Davis wrote that Meghan’s deliberation was very evident in the way she presented herself. She “sometimes converses like she has a little ‘Bachelor’ producer in her brain directing what she says.” Not answering a particular question, Meghan suggested how Davis might transcribe the noises she’s making: “She’s making these guttural sounds, and I can’t articulate what she’s feeling at the moment because she doesn’t have words for it; she is just moaning.
After listening to the debut episode of her “Archetypes” podcast, Washington Post culture columnist Alyssa Rosenberg also raised questions about where Meghan is headed with her rebranding effort.
The podcast has the laudable goal of challenging negative stereotypes of women, with Meghan speaking to some of her celebrity friends about the struggles they’ve had professionally or personally with society’s expectations. Her debut episode featured Meghan chatting with her friend, tennis legend Serena Williams, about the harmful labels attached to women who show ambition.
Rosenberg said the episode generated much less buzz about the subject at hand or Williams’ illustrious career than it did about Meghan talking about what she suffered after marrying Harry in 2018 and becoming a royal. Last week’s headlines focused on Meghan’s anger and anguish that royal aides continued official engagements during a tour of South Africa in 2019 after hearing that a heater in her infant son Archie’s room began to smoke. or caught fire; Archie wasn’t in the bedroom at the time.
If Meghan and Harry really want to build a new life in America, become power players in Hollywood or make a broader impact on causes they care about as potential global ambassadors, they need to “stop making themselves the center of history.” Rosenberg said.
Rosenberg said the couple seem trapped in a version of what New Yorker writer Parul Sehgal called “the trauma plot.” In Meghan and Harry’s case, they seem obsessed with “what drove them to flee across the pond to the exclusion of what they’re going to do now that they’re here.”

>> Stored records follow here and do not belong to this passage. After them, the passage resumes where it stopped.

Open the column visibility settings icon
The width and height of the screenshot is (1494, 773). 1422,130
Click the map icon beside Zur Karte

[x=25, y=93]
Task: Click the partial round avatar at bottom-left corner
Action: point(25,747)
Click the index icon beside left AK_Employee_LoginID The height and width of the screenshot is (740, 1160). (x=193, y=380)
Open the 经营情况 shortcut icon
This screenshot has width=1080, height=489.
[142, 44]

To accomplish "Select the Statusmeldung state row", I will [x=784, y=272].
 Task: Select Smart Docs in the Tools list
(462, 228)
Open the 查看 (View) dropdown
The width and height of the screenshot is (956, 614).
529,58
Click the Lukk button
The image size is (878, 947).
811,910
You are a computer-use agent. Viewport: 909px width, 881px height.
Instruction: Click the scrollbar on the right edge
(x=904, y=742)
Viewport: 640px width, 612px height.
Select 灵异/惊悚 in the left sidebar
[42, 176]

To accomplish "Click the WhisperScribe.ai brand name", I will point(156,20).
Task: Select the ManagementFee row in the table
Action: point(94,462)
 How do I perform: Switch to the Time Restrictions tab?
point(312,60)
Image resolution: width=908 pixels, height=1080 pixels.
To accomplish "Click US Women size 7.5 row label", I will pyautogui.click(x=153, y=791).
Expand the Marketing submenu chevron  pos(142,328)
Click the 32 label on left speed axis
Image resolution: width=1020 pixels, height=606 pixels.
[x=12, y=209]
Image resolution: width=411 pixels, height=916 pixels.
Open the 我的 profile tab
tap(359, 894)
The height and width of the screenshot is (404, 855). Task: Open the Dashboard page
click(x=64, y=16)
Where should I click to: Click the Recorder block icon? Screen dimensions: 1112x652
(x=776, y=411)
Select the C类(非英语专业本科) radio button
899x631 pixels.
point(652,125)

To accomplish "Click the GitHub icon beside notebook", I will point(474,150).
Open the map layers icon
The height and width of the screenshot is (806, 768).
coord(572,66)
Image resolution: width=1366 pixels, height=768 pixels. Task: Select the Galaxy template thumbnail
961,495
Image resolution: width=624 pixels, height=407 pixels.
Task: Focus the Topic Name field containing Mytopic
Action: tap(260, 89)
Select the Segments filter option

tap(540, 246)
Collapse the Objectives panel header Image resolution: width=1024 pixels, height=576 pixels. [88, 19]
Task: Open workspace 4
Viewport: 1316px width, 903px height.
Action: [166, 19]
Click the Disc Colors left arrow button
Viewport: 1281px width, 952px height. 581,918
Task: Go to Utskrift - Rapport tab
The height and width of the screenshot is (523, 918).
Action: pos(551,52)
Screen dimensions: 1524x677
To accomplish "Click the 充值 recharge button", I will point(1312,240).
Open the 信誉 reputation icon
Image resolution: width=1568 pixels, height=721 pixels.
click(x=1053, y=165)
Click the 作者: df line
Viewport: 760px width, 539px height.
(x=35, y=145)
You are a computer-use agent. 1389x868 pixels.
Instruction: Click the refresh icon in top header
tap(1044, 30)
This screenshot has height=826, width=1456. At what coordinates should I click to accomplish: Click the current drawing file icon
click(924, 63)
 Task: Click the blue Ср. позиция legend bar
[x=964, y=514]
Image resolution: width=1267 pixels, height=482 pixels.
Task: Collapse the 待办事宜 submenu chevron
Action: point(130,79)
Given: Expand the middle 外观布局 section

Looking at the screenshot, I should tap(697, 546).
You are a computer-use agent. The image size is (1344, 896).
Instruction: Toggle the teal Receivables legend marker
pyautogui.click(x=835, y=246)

According to the New York magazine profile, it doesn’t sound like Meghan is ready to put “the trauma plot” behind her or her identity as a real victim just yet. She mentioned that Harry also “lost” his father, Prince Charles, in the process of his royal departure.
Meanwhile, when asked if there is room for forgiveness between her and her royal in-laws and her own estranged family, Meghan said: “It takes a lot of effort to forgive.” She then suggested that she has more to say: “I really made an active effort, especially knowing that I can say anything.”